Text and element-pointing rows:

* * * * *

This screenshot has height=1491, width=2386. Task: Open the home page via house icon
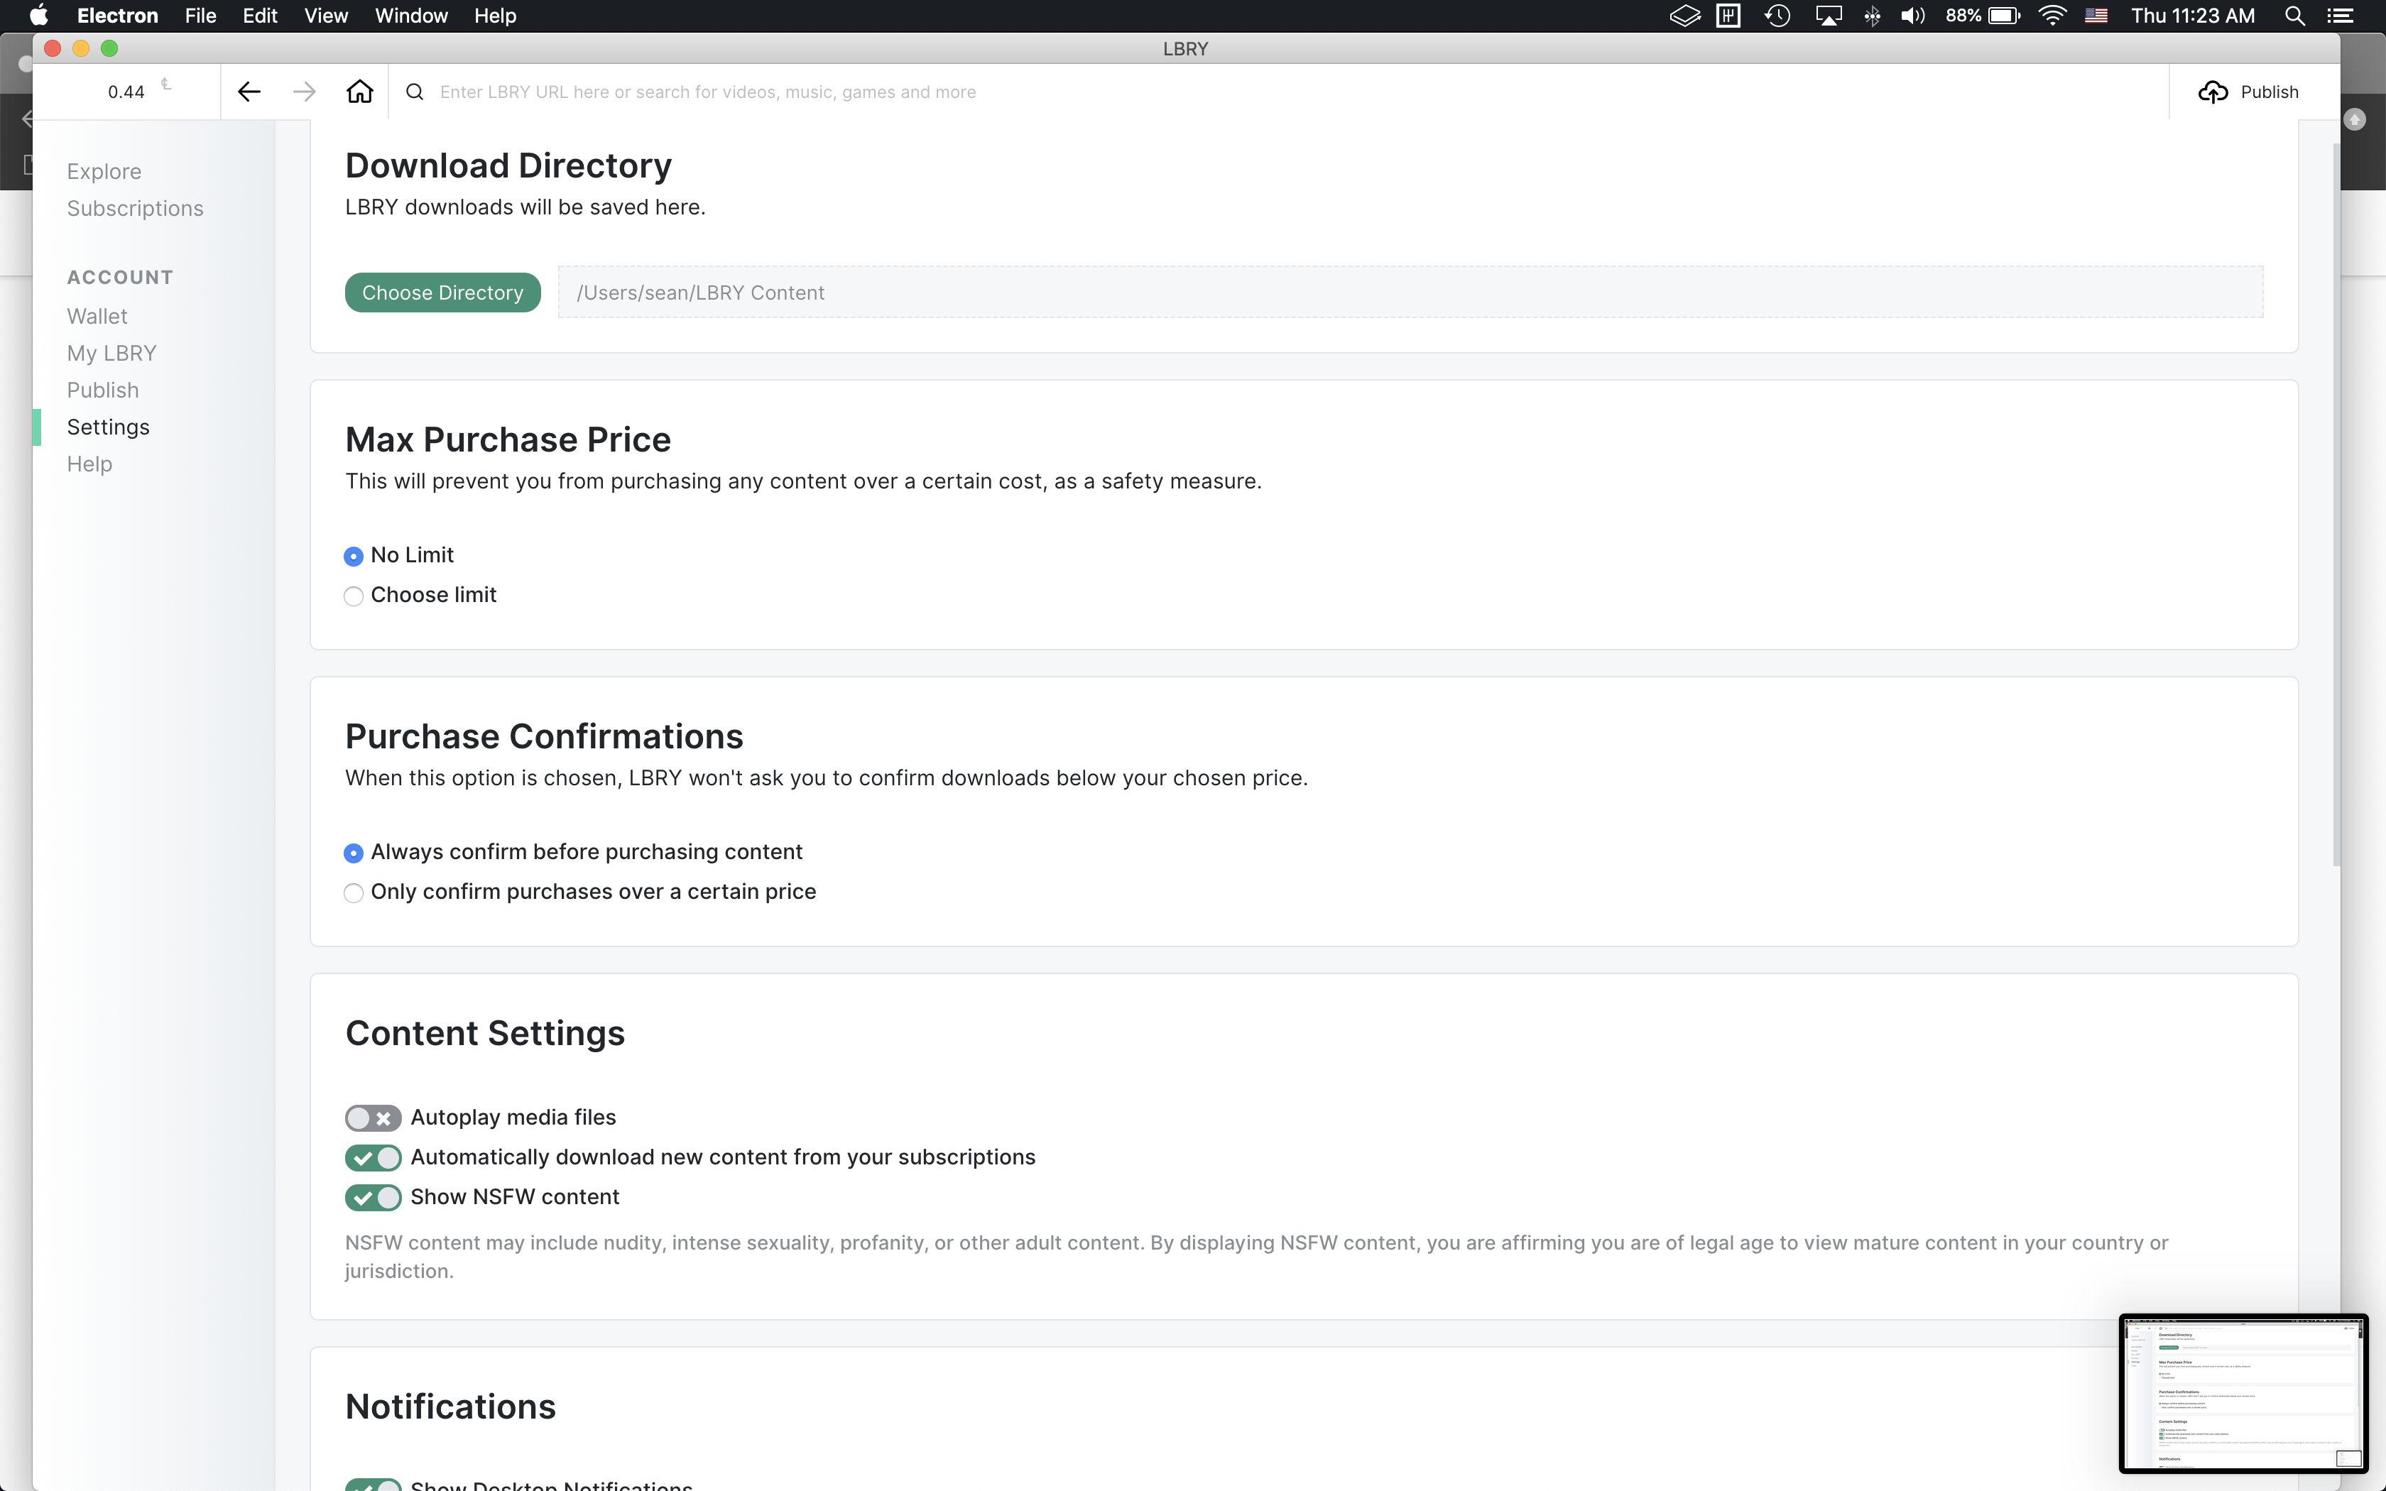[x=360, y=92]
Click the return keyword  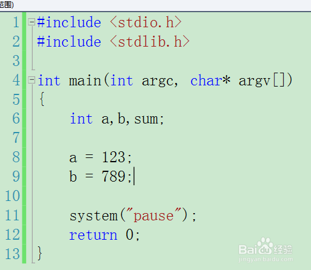click(x=93, y=235)
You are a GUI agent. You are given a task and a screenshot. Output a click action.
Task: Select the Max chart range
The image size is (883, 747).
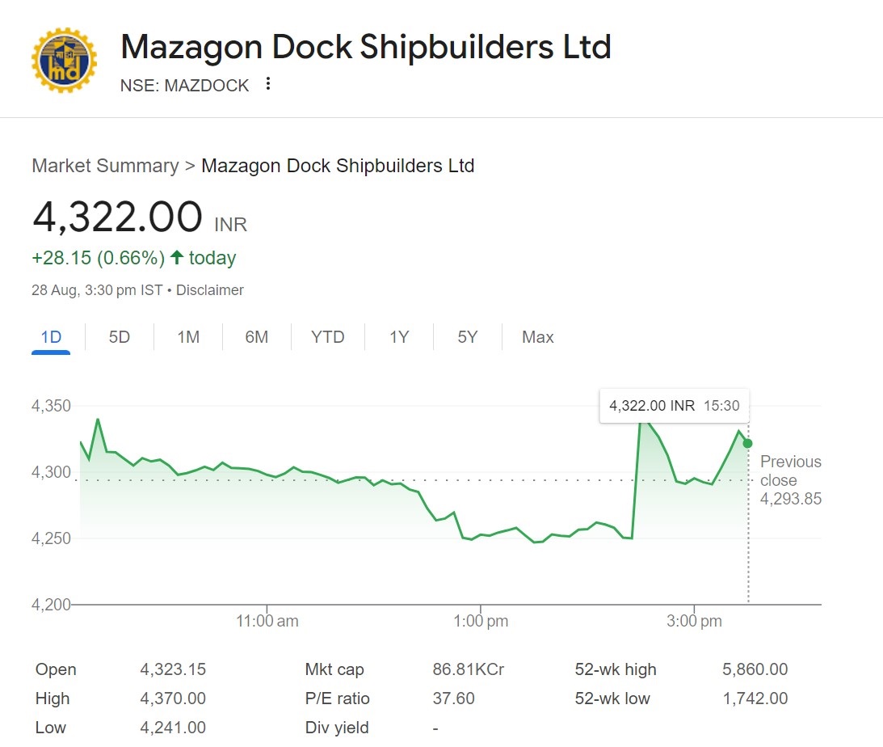coord(536,337)
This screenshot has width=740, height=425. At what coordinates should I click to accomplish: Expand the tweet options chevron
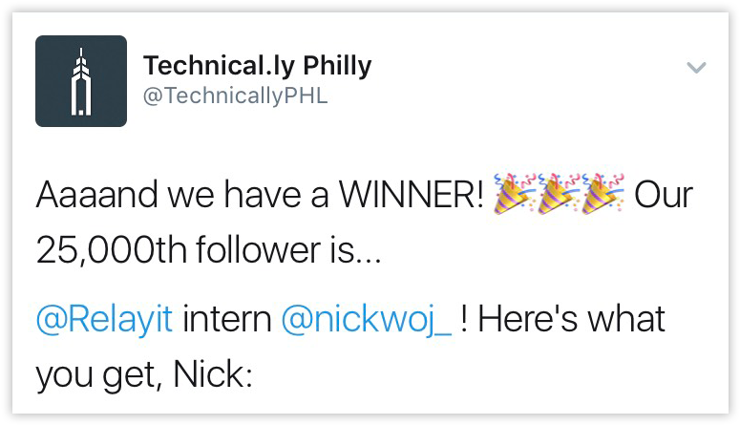pos(697,68)
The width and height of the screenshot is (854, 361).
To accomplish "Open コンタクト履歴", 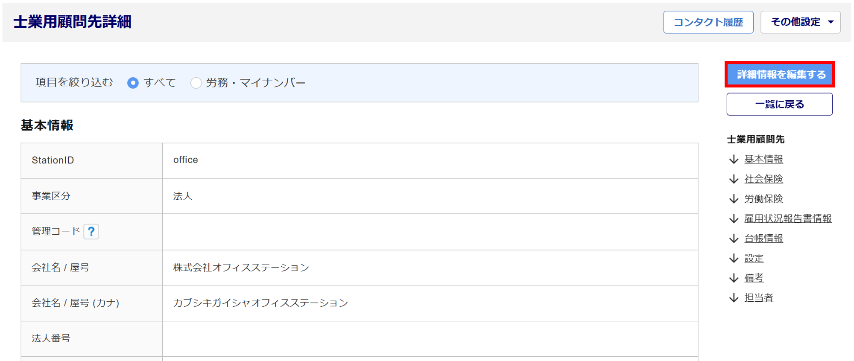I will [x=708, y=22].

* * * * *

> EXERCISE TASK
Lay out the rows between the lines holding "You are a GUI" and "pos(697,68)", inclusive, as a two-column CSV with the header instruction,click_point: give each row one CSV line with its full text in one quoted field and its answer in another, line breaks replaced by spaces. Leave the pictures out.

> WRITTEN REPLY
instruction,click_point
"You are a GUI agent. You are given a task and a screenshot. Output a click action. Task: Select the Max chart range The image size is (883, 747).","coord(536,337)"
"This screenshot has width=740, height=425. At what coordinates should I click to accomplish: Expand the tweet options chevron","pos(697,68)"